A faithful copy of all the records is needed, with the pictures omitted.

Record extracts: Begin

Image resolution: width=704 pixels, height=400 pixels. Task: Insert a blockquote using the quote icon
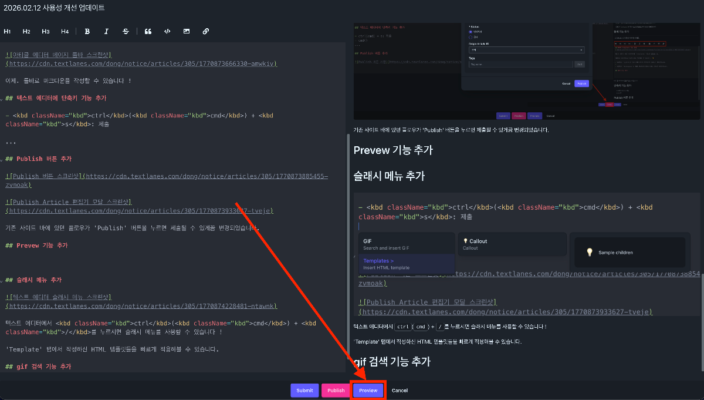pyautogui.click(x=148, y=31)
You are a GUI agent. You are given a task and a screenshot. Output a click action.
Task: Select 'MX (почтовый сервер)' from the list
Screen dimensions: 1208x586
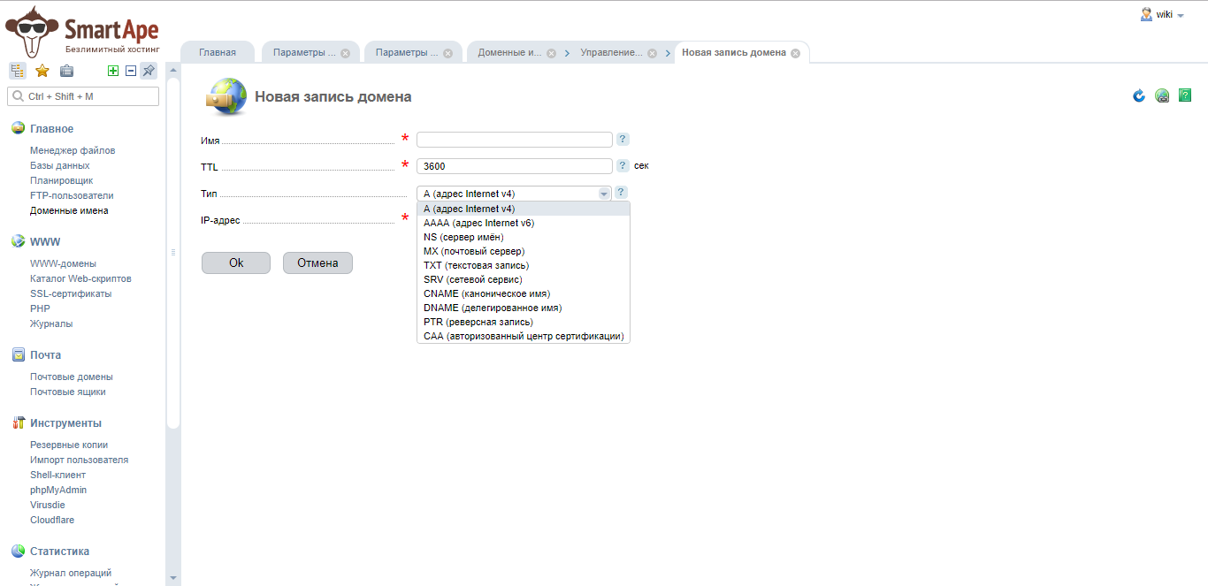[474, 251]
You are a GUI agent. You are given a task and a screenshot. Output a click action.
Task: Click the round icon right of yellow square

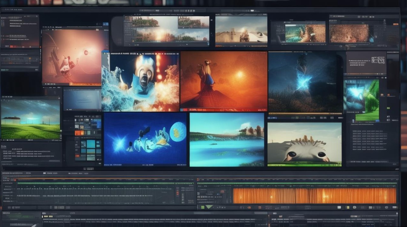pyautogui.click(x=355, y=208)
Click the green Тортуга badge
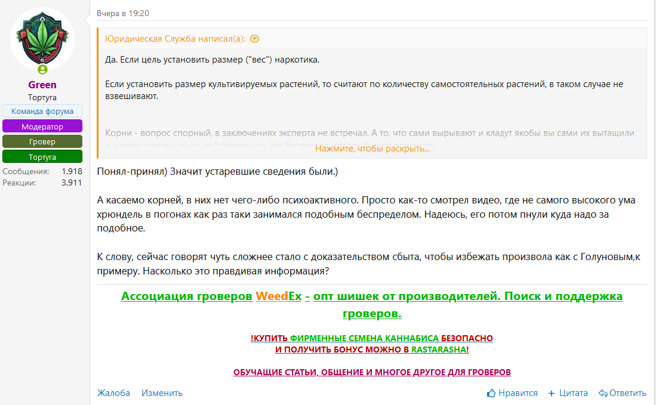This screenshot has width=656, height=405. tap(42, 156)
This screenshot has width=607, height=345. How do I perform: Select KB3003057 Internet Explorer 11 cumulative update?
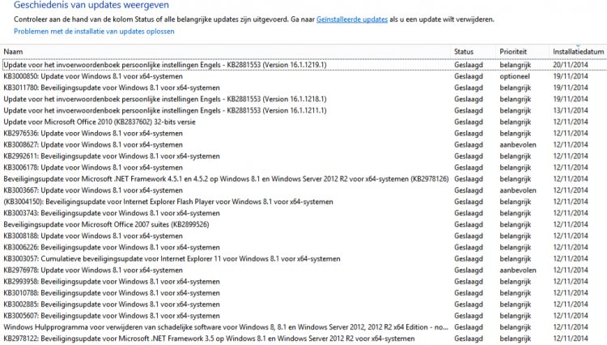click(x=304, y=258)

Record extracts: End

Answer below:
Image resolution: width=704 pixels, height=400 pixels. Task: Insert a blockquote using the quote icon
pyautogui.click(x=148, y=31)
You are a GUI agent. You are given a task and a screenshot. Output a click action.
Task: Select 'MX (почтовый сервер)' from the list
Screen dimensions: 1208x586
[474, 251]
You are a GUI agent. You are given a task and a screenshot. Output a click action.
Task: Click the round icon right of yellow square

pyautogui.click(x=355, y=208)
Click the green Тортуга badge
This screenshot has width=656, height=405. tap(42, 156)
This screenshot has width=607, height=345. How do I perform: Select KB3003057 Internet Explorer 11 cumulative update?
click(x=304, y=258)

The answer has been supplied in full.